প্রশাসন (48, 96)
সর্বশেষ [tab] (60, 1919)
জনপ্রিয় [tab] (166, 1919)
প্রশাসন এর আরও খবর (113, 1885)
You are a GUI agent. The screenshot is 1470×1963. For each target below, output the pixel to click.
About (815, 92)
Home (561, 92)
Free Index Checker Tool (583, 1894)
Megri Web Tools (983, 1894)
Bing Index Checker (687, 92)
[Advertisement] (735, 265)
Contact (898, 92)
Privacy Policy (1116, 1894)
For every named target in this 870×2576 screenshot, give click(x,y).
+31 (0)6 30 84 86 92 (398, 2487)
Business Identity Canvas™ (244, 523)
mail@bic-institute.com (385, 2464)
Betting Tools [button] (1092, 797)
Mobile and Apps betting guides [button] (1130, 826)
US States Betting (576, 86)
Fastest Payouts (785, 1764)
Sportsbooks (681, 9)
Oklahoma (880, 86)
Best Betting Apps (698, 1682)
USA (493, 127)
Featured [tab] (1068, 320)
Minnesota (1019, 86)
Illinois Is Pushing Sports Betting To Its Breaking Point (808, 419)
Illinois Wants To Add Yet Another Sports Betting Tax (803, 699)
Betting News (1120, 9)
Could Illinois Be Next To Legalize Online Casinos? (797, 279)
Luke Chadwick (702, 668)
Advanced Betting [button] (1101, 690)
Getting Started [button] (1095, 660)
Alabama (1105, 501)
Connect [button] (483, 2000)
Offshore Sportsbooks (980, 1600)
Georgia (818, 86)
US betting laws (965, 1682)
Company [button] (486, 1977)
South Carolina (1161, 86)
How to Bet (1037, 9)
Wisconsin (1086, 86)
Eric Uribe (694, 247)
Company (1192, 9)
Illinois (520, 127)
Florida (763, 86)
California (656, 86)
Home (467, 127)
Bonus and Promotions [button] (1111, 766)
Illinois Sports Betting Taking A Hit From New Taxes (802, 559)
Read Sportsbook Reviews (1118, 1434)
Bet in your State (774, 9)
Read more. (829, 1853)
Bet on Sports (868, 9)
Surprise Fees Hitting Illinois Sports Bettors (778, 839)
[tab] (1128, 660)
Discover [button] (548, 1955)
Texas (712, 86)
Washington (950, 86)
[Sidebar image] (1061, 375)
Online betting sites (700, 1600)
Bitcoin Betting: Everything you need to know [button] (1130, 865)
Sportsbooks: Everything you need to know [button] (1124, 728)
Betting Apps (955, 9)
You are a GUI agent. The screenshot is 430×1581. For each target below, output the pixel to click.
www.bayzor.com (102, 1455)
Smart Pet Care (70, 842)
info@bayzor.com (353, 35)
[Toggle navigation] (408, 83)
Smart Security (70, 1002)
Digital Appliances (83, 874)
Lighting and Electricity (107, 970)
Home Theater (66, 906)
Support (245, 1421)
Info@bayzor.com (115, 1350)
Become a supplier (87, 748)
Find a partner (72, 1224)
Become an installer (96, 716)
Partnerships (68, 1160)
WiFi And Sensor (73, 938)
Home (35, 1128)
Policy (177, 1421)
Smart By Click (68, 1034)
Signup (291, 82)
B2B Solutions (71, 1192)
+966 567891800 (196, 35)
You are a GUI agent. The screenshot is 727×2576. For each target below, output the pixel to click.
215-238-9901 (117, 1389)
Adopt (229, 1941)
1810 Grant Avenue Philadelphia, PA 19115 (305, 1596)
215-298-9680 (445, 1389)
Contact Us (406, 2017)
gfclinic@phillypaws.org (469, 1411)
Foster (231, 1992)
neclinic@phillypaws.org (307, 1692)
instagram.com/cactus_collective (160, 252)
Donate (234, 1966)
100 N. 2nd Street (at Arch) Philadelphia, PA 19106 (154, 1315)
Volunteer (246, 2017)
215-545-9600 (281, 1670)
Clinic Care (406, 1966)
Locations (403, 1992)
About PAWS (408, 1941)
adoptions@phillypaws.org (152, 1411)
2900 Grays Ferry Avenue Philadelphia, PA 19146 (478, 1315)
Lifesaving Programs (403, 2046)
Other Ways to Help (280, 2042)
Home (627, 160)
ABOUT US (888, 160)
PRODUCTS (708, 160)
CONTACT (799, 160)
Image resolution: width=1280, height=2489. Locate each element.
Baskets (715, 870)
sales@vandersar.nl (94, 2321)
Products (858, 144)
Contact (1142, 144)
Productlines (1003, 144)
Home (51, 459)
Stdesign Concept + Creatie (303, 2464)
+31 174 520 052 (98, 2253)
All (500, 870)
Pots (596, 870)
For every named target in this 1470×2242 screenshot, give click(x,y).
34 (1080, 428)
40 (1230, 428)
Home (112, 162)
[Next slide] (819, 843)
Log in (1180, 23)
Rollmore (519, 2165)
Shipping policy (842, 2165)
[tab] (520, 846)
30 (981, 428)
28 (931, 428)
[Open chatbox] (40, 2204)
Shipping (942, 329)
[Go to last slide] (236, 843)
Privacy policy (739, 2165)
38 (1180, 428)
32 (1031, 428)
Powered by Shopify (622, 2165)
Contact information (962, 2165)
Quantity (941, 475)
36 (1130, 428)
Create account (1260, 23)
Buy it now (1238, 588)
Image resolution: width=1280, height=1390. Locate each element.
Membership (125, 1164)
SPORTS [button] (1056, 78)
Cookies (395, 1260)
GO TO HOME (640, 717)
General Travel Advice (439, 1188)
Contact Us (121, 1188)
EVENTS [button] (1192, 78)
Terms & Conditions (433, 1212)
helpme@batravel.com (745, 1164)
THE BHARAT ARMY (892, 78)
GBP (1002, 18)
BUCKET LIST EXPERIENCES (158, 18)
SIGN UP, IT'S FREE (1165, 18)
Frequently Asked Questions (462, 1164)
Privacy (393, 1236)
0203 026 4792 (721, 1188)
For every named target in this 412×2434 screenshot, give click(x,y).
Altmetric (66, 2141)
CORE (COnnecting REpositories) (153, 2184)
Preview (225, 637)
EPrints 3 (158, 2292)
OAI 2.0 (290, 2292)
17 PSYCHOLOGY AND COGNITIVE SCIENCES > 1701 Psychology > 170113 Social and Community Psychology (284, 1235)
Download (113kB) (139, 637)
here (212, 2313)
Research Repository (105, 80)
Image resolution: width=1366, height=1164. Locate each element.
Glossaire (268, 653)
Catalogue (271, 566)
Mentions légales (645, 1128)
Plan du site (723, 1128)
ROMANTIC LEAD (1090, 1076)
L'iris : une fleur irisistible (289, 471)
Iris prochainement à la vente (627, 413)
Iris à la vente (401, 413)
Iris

> [TASK BRIEF]: State the number of lines in the data above that include the word "below", leaving out any other words.

> [TASK RESPONSE]: 3